SAN MARINO, Calif., Aug. 11 Dr. Karen Newell, Ph. D., the lead researcher for bio technology company Viral Genetics (Pink Sheets: VRAL), will address the 4th Annual Aspen Symposium on Brain Tumor Immuno- and Stem Cell Therapy. Her presentation will highlight the potential for combining chemotherapy with compounds that interfere with the ability of brain tumor cells to generate the energy needed to repair chemotherapy induced DNA damage. This repair mechanism is the major source of drug resistance in patients receiving Temozolomide, a widely used chemotherapy for the treatment of glioblastoma multiforme, or GBM. This combinatorial approach of chemotherapy and metabolic disruption is one of the clinical strategies currently being pursued by Viral Genetics' subsidiary MetaCytoLytics, Inc. The presentation entitled, "Metabolic Disruption as a Mechanism to Potentiate Temozolomide Therapy in Glioblastoma Multiform," is scheduled for 11:10 a.m. on Wednesday, August 12, 2009. At the conference presented by the Department of Neurosurgery at the University of Colorado Denver School of Medicine, Dr. Newell's audience largely will be neurosurgeons and neuro-oncologists.
"Metabolic disruption technology has been around for nearly eighty years," explained Dr. Newell. "Until recently it wasn't understood in a way that enabled researchers to harness it to combat drug resistant cells. That process now has the potential to impact the primary cause of death in cancer patients - drug resistant tumors."
According to MetaCytoLytics CEO, Dr. Richard Trauger, metabolic disruption technology has become a focal point for many cancer researchers because of its ability to limit the ability of the tumor cell to repair itself after damage from chemotherapy. DNA damage repair takes energy, and by going after the fuel sources for the cancer cells, specifically glucose and fatty acids, we have been able to dramatically limit the fuel tumor cells require to repair the damage done by chemotherapy. Dr. Newell's work illustrates the benefit of using metabolic disruption in combination with chemotherapy to not only directly starve the tumor cells but to also prevent them from resisting the effects of the chemotherapy."
ABOUT VIRAL GENETICS:
Headquartered in San Marino, California, Viral Genetics discovers and develops drug therapies to treat infectious, autoimmune, and immunological deficiency disorders using its thymus nuclear protein compound (TNP). The company recently entered into an Exclusive License Agreement with the University of Colorado and V-Clip Pharmaceuticals (a subsidiary of the Company) to license technology developed by M. Karen Newell, PhD, that appears to explain TNP and provide a means to optimize therapies based on TNP for future clinical trials. Viral Genetics believes that its investigational HIV/AIDS drug based on TNP, called VGV-1, represents a unique approach to treating HIV due to the apparently novel mechanism, low toxicity profile, simple dosing regimen, and short-course of treatment. Viral Genetics recently formed a wholly owned subsidiary called MetaCytoLytics, Inc, to advance a technology developed by University of Colorado Professor M. Karen Newell called "metabolic disruption technology" (MDT), which focuses on blocking a tumor cell's ability to generate energy from glucose or from fatty acids. Viral Genetics has an option to acquire exclusive rights to the metabolic disruption technology from the University of Vermont and the University of Colorado, where the technology was invented and developed by Dr. Newell. Viral Genetics is completing negotiations to convert the option into an exclusive worldwide license covering a broad range of uses and specific therapeutic compositions. Online at www.viralgenetics.com.

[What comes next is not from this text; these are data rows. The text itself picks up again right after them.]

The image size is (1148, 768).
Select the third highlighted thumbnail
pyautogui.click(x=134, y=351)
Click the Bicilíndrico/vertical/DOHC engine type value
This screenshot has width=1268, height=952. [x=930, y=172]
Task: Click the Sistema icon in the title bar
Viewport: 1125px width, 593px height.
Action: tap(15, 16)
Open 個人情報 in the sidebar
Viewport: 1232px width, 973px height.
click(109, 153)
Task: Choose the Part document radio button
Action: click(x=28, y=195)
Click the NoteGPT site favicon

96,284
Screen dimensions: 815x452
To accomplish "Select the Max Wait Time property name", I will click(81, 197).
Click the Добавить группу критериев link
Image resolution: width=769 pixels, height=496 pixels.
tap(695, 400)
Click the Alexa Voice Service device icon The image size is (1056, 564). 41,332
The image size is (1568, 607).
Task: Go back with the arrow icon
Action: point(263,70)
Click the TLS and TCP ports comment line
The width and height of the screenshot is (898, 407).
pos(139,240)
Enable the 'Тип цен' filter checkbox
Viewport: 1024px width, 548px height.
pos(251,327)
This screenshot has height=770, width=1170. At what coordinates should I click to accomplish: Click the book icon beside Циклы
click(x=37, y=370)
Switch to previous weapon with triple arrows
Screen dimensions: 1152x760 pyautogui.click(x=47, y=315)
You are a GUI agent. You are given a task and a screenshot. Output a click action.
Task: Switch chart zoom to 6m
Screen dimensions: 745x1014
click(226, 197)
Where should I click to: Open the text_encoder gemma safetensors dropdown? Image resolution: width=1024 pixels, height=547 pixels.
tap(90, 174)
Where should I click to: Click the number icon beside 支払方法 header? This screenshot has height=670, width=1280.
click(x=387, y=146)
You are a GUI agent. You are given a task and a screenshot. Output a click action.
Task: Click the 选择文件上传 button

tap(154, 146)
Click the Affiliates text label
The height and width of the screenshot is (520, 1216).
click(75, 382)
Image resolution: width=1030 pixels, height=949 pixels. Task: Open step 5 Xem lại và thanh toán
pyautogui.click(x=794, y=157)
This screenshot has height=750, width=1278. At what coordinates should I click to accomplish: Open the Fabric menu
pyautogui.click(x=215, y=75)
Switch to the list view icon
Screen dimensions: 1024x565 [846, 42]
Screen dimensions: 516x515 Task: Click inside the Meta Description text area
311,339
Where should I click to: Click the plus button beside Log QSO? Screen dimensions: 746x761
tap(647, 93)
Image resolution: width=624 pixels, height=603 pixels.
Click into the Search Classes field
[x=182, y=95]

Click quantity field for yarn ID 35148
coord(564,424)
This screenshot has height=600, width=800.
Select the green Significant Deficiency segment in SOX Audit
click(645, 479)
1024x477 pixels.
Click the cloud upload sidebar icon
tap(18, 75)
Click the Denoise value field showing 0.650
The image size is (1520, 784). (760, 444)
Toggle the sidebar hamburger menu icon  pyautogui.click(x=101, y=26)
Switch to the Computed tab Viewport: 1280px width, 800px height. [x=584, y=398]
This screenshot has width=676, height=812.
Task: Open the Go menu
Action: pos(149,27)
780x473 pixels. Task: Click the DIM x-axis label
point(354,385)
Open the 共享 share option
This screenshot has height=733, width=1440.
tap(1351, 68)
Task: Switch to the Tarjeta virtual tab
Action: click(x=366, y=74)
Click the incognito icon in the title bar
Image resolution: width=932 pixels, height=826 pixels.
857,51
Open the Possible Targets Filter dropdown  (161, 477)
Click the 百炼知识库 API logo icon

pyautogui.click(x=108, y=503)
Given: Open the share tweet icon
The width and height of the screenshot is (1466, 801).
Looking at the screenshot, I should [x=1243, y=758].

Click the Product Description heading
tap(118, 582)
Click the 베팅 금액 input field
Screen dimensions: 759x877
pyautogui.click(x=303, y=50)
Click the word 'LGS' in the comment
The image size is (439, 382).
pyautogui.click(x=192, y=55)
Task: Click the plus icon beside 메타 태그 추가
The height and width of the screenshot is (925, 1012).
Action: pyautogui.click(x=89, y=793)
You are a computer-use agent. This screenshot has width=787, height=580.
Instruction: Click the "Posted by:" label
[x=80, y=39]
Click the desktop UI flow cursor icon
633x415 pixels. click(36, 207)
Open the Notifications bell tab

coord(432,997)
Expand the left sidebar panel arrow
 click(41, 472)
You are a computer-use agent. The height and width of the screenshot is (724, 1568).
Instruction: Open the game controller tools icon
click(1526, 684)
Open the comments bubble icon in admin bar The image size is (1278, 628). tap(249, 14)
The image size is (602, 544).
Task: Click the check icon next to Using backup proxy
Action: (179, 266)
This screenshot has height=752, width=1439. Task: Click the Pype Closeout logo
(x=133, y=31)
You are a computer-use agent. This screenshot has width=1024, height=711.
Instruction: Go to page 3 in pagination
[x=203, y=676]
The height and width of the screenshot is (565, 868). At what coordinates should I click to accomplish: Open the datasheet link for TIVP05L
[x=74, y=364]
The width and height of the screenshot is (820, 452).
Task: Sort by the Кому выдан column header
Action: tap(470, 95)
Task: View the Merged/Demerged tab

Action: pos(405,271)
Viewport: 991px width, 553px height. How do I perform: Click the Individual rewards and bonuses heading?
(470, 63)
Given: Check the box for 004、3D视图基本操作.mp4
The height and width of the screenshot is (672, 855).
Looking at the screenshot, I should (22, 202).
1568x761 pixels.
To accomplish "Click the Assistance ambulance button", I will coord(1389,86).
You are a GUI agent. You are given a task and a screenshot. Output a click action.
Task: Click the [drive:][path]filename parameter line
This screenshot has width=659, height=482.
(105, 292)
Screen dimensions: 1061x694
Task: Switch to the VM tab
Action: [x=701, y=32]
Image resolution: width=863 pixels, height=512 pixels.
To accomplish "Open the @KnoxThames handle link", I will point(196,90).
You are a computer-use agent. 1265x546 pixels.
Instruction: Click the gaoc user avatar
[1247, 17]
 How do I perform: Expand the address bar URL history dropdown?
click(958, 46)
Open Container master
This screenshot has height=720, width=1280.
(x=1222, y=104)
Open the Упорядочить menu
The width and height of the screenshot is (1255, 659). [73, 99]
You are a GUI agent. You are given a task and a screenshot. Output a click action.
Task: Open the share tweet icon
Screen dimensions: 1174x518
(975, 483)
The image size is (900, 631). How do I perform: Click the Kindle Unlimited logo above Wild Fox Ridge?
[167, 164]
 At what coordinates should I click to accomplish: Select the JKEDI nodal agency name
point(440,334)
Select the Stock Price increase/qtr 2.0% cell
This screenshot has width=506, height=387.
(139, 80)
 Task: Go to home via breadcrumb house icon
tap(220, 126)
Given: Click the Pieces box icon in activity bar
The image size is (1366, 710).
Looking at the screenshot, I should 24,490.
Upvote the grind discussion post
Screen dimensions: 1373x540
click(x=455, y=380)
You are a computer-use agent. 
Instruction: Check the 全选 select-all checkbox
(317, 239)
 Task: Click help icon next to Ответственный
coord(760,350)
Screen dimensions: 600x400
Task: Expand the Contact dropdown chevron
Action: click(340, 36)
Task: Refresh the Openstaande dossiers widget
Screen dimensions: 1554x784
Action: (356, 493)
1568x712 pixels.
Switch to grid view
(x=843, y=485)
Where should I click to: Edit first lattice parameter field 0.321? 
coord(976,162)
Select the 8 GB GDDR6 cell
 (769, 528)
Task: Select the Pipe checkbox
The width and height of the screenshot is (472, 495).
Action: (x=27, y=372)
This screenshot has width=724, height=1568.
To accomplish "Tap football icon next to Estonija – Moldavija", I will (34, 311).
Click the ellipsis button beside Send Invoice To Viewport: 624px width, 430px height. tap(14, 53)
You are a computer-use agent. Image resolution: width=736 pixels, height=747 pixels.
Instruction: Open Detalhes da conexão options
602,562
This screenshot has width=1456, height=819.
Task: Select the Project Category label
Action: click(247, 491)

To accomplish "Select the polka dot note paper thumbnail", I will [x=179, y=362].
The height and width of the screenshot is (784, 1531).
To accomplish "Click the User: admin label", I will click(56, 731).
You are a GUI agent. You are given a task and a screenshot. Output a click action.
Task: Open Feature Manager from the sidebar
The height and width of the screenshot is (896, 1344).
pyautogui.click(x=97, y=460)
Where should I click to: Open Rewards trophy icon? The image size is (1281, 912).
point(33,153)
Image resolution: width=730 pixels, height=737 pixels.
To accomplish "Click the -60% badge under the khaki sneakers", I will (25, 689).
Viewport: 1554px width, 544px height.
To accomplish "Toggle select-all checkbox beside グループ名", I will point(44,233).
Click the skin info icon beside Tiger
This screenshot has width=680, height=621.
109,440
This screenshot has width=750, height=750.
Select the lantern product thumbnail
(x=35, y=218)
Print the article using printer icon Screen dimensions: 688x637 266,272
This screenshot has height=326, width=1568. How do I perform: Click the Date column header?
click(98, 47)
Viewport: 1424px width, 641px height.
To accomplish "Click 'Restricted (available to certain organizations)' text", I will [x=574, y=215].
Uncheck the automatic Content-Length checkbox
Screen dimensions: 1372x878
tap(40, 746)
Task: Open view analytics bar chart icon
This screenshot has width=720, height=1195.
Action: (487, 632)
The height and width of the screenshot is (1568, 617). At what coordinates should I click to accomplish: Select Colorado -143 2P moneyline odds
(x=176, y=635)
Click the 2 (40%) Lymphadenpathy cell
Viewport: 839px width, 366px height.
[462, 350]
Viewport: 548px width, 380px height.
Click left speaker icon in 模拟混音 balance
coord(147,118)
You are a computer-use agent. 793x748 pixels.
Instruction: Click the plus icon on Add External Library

SAFE HARBOR FOR FORWARD-LOOKING STATEMENTS:
This news release contains forward-looking statements that involve risks and uncertainties associated with financial projections, budgets, milestone timelines, clinical development, regulatory approvals, and other risks described by Viral Genetics, Inc. from time to time in its periodic reports filed with the SEC. VGV-1 is not approved by the US Food and Drug Administration or by any comparable regulatory agencies elsewhere in the world. While Viral Genetics believes that the forward-looking statements and underlying assumptions contained therein are reasonable, any of the assumptions could be inaccurate, including, but not limited to, the ability of Viral Genetics to establish the efficacy of VGV-1 in the treatment of any disease or health condition, the development of studies and strategies leading to commercialization of VGV-1 in the United States, the obtaining of funding required to carry out the development plan, the completion of studies and tests on time or at all, and the successful outcome of such studies or tests. Therefore, there can be no assurance that the forward-looking statements included in this release will prove to be accurate. In light of the significant uncertainties inherent in the forward-looking statements included herein, the forward-looking statements should not be regarded as a representation by Viral Genetics or any other person that the objectives and plans of Viral Genetics will be achieved.